Report

NAPCOR: Domestic processing of rPET surges amid flat recycling rate

| Business function | NAPCOR | Florence, Kentucky | United States

The National Association for PET Container Resources (NAPCOR) announced the release of the 2018 PET Recycling Report. The report cites a 2018 United States recycling rate of 28.9 percent for polyethylene terephthalate (PET) plastic bottles, essentially unchanged from the 2017 rate of 29.2 percent. Despite the flat recycle rate, purchases of US bottles by US reclaimers increased 16 percent to 1,673 million pounds compared to 1,442 million pounds in 2017 which more than offset declines by exports.

The recycling rate is derived by using the total volume of recycled PET material purchased by U.S. processors (reclaimers) and export markets in 2018 — 1,813 million pounds — taken as a percentage of the total volume of PET resin used in U.S. bottles and potentially available for recycling, 6,270 million pounds. Of that 1,813 million pounds collected, 1,673 million pounds was purchased and processed by domestic PET reclaimers, with the balance of collected material, 140 million pounds, sold to export markets, including Canada. Export volumes continued to see a decline, with 2018 being the lowest export fraction recorded since the year 2000, at just under eight percent of total collection. Even with PET exports declining by 50 percent, the domestic market was able to absorb more bottles and more than compensate for the loss.
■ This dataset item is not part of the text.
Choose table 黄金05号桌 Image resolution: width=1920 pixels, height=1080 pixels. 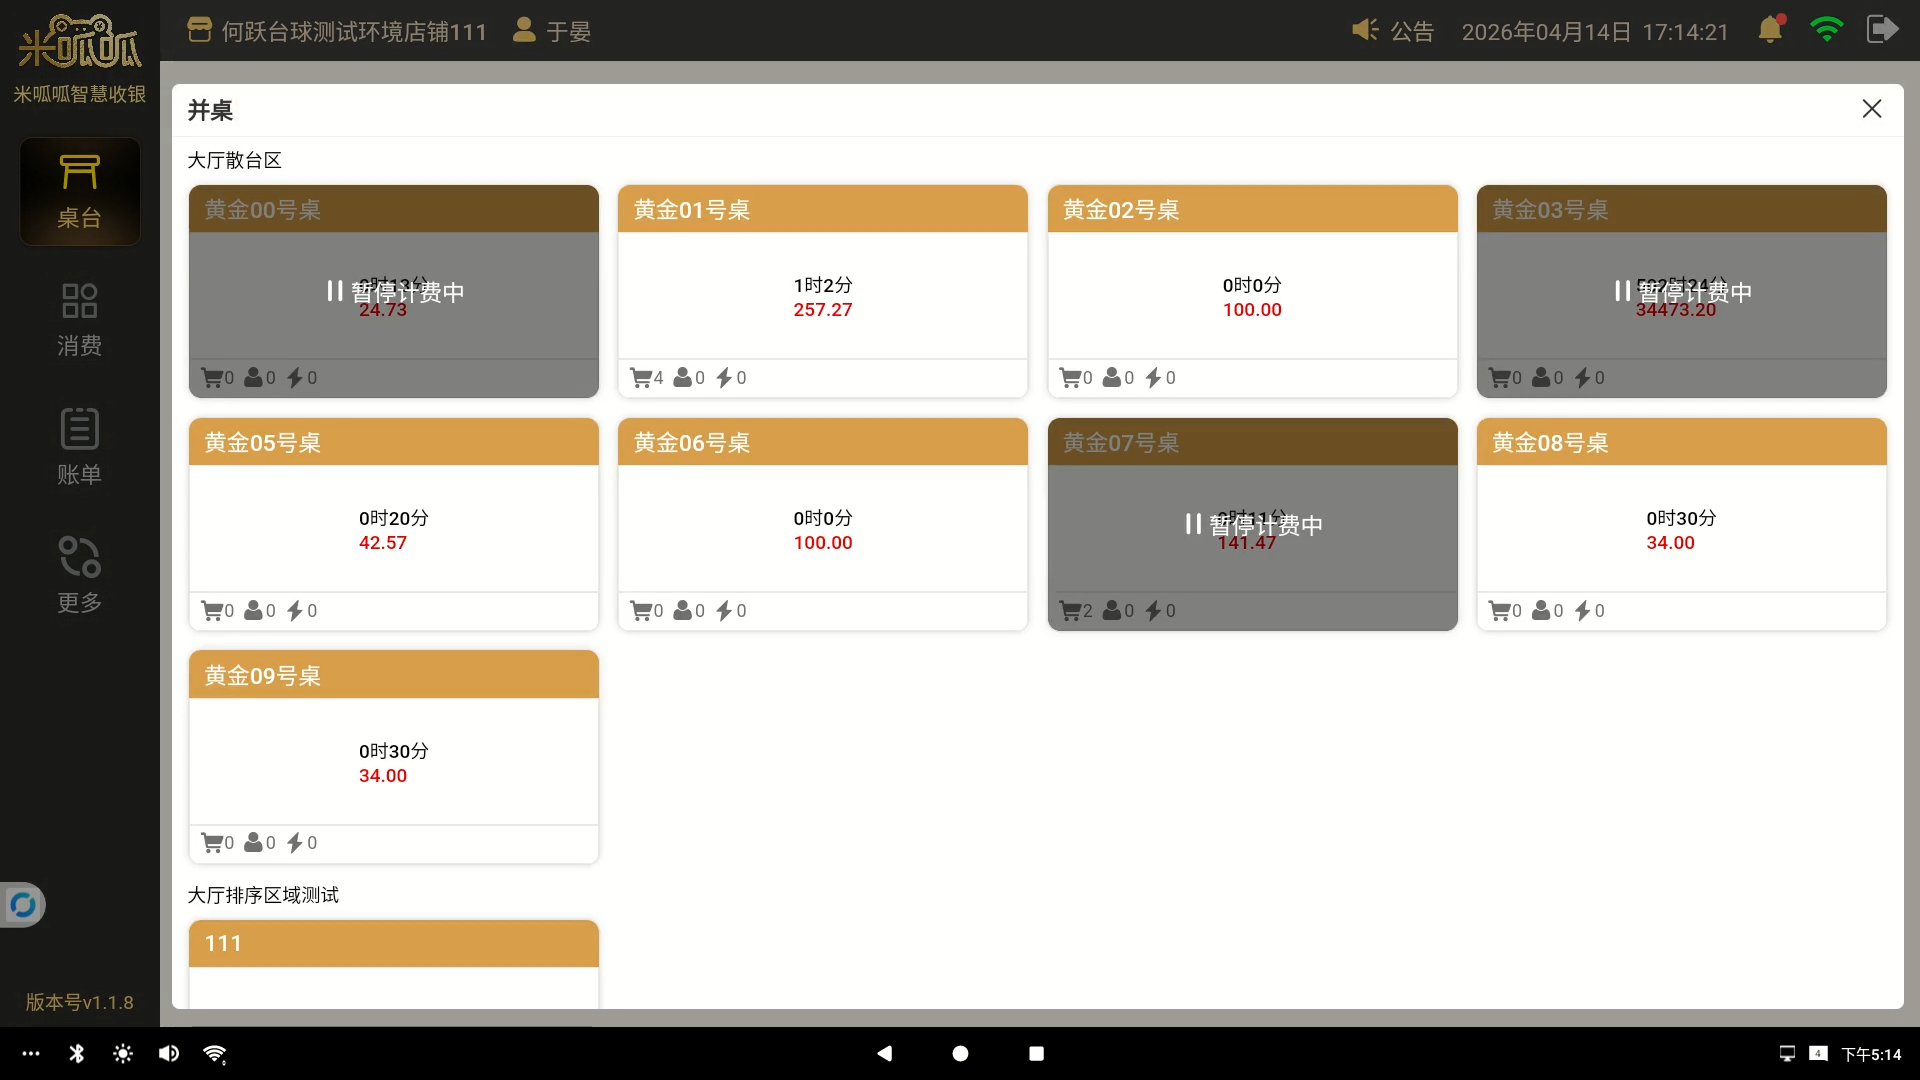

“We are encouraged by the increase of domestic PET bottles purchased and domestic processing of RPET in 2018,” said Darrel Collier, NAPCOR Executive Director. “It is difficult to point to a single driver, but we have identified several factors that influenced this change including increased value of RPET driven by demand, region specific consumer education, and an uptick in content from brand owners.”

Combined end market usage of RPET saw segment shifts with increases in food/beverage as well as non-food and beverage bottles, while declines were seen in fiber, strapping, sheet and thermoforms. This shift is believed to be driven by growing interest in recycled content by consumer packaged goods companies, as well as tight supply and increased prices of virgin PET.

“We continue to be encouraged by brands and their commitment to utilize postconsumer PET content in their packaging,” states Tom Busard, NAPCOR Chairman, Chief Procurement Officer for Plastipak Packaging, Inc., and President of Clean Tech, Plastipak’s recycling affiliate. “The PET reclaimer industry is truly a critical piece in this change, supporting their customers with RPET needed for content requirements.”

NAPCOR continues to work to address the industry’s ongoing challenges, with particular focus on looking at methods to increase the amount of PET that gets recycled. This is the twenty-fourth year that the PET Recycling Report has been issued by NAPCOR, and the first year with new expanded content. The full 2018PET Recycling Report may be purchased on the NAPCOR website.